* [Tasks to complete]
a) In the passage about church elders below, what did one elder tell the young adults happens once you start holding hands during courtship?
b) List every word or remark set in quotation marks in the passage about church elders below.
c) Pick up the passage about church elders below where it stops, keeping its voice.

* [Provided passage]
* * * * *

Why on earth would he be that opinionated over Christmas decorations?

I told her she should have said "Gee we're sorry but we've already been here for a few hours and we need to get to work. We'll redo it later" and then just leave it. She said she actually thought of it but the other girls were too scared. Too scared to stand up to the man and just say "Well, we have a life and we got to go?"

The thing is this kind of stuff happens all the time. It is generally known if you volunteer for something your gonna get grief. Calls at night. Confrontation.


Anytime someone tries to do something, like start a group, as soon as the group gets going and shows some sign of success the elders step in and basically quash it.

There was one guy I felt kind of sorry for. He seems to be genuinely talented at getting people together and making it fun and interesting. He started a group for the young adults. My son went to it and really enjoyed it. It was popular. Then the elders started taking over, coming to give "talks". (don't people get to hear you enough on Sundays?) One we laughed about, one of the elders told them that once you start holding hands during courtship you stop talking. We laughed about how uncoordinated a couple must be to not be able to talk and hold hands at the same time. Well, soon it fizzled out. The same guy led a community group for a while. Again, people were just having TOO MUCH FUN. The elders began sitting in. Eventually he stopped leading it.

You know, can I just say, if you can't trust a group of adults to run their own group there is something seriously wrong with your leadership.

This is ordinary life at this church. Probably most of the people who go there think it's totally normal and why am I going on and on about it.

This isn't normal. It's control.

* * * * *

* [Listing]
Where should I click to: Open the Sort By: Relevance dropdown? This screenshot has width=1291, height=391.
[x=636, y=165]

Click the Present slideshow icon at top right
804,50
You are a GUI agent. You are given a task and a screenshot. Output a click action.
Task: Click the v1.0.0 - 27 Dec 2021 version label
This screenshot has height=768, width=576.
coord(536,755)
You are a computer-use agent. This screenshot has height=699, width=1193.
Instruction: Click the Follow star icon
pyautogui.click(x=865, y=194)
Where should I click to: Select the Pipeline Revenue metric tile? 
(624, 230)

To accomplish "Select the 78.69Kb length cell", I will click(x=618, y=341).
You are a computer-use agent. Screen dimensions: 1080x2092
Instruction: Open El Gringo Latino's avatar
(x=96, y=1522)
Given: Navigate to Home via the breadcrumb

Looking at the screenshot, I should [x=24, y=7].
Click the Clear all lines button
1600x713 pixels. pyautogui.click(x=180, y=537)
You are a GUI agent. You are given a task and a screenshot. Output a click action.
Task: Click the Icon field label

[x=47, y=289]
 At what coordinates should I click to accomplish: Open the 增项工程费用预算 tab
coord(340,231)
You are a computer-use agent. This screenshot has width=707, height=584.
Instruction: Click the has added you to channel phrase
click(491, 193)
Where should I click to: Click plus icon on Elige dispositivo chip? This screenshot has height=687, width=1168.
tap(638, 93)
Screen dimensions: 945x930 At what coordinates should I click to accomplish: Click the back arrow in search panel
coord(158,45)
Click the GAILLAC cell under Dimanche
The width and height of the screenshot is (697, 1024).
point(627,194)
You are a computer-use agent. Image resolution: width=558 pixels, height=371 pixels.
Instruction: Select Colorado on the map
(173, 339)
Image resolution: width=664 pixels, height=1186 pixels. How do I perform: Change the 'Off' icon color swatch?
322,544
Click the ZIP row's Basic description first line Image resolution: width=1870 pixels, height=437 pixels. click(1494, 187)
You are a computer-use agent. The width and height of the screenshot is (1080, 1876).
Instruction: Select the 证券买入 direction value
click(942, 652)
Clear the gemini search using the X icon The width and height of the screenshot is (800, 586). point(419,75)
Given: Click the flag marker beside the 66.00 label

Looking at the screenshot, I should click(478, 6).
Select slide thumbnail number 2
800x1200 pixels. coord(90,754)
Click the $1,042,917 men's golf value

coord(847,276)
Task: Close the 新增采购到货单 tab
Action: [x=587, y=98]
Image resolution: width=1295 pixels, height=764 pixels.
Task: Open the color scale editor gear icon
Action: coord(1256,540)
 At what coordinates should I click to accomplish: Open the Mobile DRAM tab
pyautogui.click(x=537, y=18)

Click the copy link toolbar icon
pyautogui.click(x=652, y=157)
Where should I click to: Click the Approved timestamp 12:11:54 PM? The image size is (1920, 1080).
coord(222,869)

* * * * *

* [Outputs]
a) You stop talking.

b)
- "Gee we're sorry but we've already been here for a few hours and we need to get to work. We'll redo it later"
- "Well, we have a life and we got to go?"
- "talks"

c)
Tuesday, August 25, 2015

Weird Little Things

I hate to think what I tolerated as a mom in that church. I home schooled because I wanted their younger years to be formed predominately by people who loved them and would be encouraging to them. I switched schools in when I was in second grade from a school where I was happy and had many friends to a school where I was bullied and generally made to feel on the "outs".  I think that experience had a profound effect on how I saw myself for many years to come. I wanted something better for my kids.

And then in the name of "God" I stayed in a situation where they were treated in some ways, worse, because so much of it came from adults in suits that they were supposed to respect and  were called "elders and deacons".

Though around the teenage years the kids seemed to really pick up on this culture of criticism, and would begin lecturing each other. Because of the rigid courtship rules the girls were always policing each other about their clothes, make up, how much they talked to boys, everything.

This was the atmosphere. Atmosphere is a weird thing. It wasn't just this incident or that. It was a consistent atmosphere of judgement. Heaviness. Depression. Wondering if you were just imagining everything and if you weren't being paranoid. The girls feeling like the elders were always giving them body glances. What did he say? What did he mean? Was that supposed to be a reference to us in that sermon?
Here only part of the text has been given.